The Queens University of Charlotte Educational Leadership Program has developed an interesting infographic that you can embed on your website and share with others. The collective information presents an optimistic view of Principals:
85% of teachers believe that their Principal is doing an excellent or “pretty good” job.
That’s up 12 points from 1986. Part of this positivity may come from the fact that many school administrators are seen as supporting their teachers against the incursion of federal or state mandates, heavier standardized testing, and often Superintendents and School Boards that like to impose edicts that teachers consider inappropriate.
For those Principals that are rated highly…
40% of teachers stated increased collaboration time and 42% stated greater opportuneness for professional development as reasons their Principals are “excellent”.
This is heartening as teacher collaboration and PD are two important factors in increasing student achievement over time. We know that the through research of Professional Learning Communities, the more that teachers remain connected, the greater students benefit.
Effective Principals account for 25% of a school’s impact on student performance gains while teachers account for 33%.

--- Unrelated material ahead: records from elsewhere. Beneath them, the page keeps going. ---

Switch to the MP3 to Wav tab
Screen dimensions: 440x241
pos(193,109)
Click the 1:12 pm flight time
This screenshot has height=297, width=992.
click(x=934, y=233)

It’s difficult to quantify a building administrator’s role in school improvement. But much has been written about the importance of Principal continuity. In this infographic it is stated that:
High achieving schools are 50% more likely to have the same Principal for six or more years. This is 71% more likely in high poverty schools.
Of course, the purpose of the Queens University work is to highlight not only the influence a Principal can have but to bring more into the field (and into their education leadership program). They claim that:
There will be nearly 90,000 Principal job openings by 2020 – that’s a 10% projected demand growth over 10 years. There are nearly nine applicants for every opening.
While our colleges and universities keep on turning out plenty of teachers, clearly more than our state can support, (especially in the elementary world), it is difficult to find qualified administrators from our pool of veteran teachers. As I consider a world without Bill Carozza as Principal in my school, nothing would please me more than to leave the building leadership in the hands of a Harold Martin colleague upon my departure. While I would never claim I work more hours than my teachers – check our parking lot on the weekends – it is a more scattered position with a crazy “variety” of tasks and responsibilities. Admittedly, the skill set is different than a classroom teacher’s but there are still an adequate supply of qualified candidates out there. It’s a matter of convincing educators that this is a viable and valuable job and perhaps…an adventure.